Thanks in part to the success of companies like Continental, the search for crude is making a quiet comeback in the U.S. Lots of attention has been paid to the surge in natural gas exploration, but more rigs are currently drilling for oil than gas: 1,191, up 402 from a year ago and quadruple the number of rigs in 2007, according to the oil services company Baker Hughes Inc. It's happening in Texas, Wyoming, Oklahoma and Ohio.
Eoin Treacy's view Unconventional oil and gas wells that
depend on fracturing are drill intensive. Hydraulic fracturing results in wells
with high initial flow rates followed by a swift decline to somewhat less impressive
production levels. The fracturing process occurs within relatively close proximity
of the well and initial production is massive because so much gas or oil is
released from the fractured rock.
However beyond the fractured zone, porosity is still very poor. This generally requires more wells to be drilled, somewhat further away, to make sure that the field continues to produce at favourable rates. To the best of my knowledge this tendency is as true of shale oil wells as it is of shale gas wells. The result is that more rigs are needed because there is a constant requirement for drilling.
Drilling rigs have been migrating towards oil producing regions because of the deterioration in natural gas prices due to oversupply. Although natural gas prices are at uneconomic levels for most unconventional wells, there is little evidence yet that supply is being significantly curtailed. This is at least in part due to the need to drill if leases are to be maintained.
There is a high degree of variability in the performance of oil service and oil field machinery companies, which is driven by their different technological, commodity and geographic focuses. This Chart Library Performance Filter of 47 related companies suggests that while the percentage moves have varied considerable the sector has mostly performed in line with the capital goods sector. Returns over the last 1 and 3 months have been quite impressive. Over the last 6 months, most companies posted negative returns.

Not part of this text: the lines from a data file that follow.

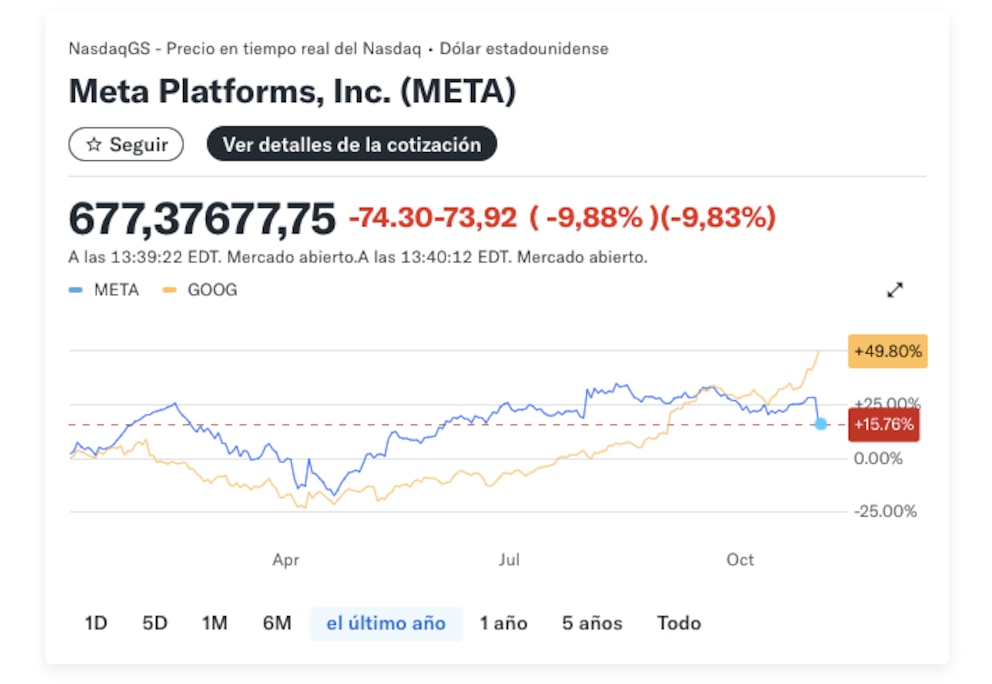Click the +49.80% GOOG value label
This screenshot has width=992, height=684.
pos(887,351)
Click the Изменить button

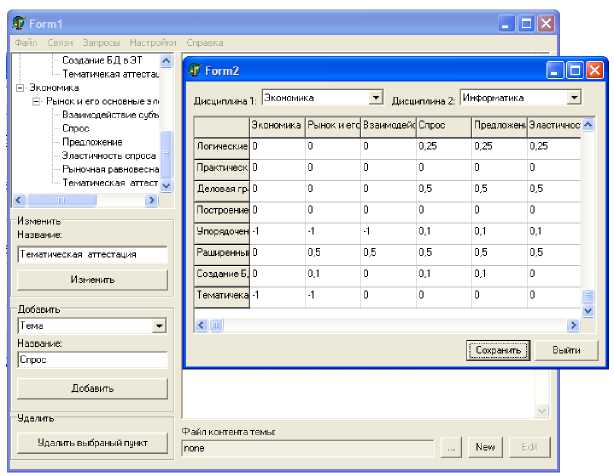coord(92,280)
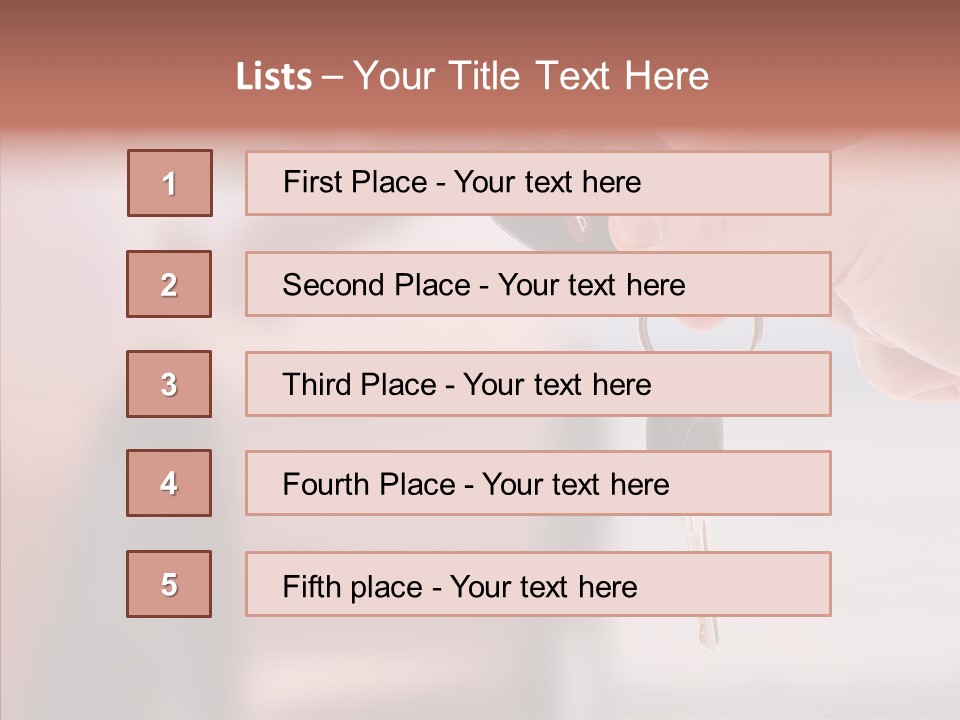This screenshot has width=960, height=720.
Task: Click the First Place text box
Action: pos(538,183)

UK listed Weir Group is representative of a considerable number of the companies included in the Filter. It has held a progression of higher reaction low since October and is now testing the August peak. Some consolidation in the current area appears likely but a sustained move below the 200-day MA would be required to question medium-term scope for additional upside. FMC Technologies and Oceaneering International are clear outperformers. Seadrill Ltd looks more likely than not to sustain an upward break. Core Laboratories bounced back impressively from the August lows and the upside can continue to be given the benefit of the doubt provided it holds above the 200-day MA. Rowan Cos. stabilised near $30 from October and rallied this week to challenge the almost yearlong downtrend. A sustained move above $35 would suggest a return to medium-term demand dominance.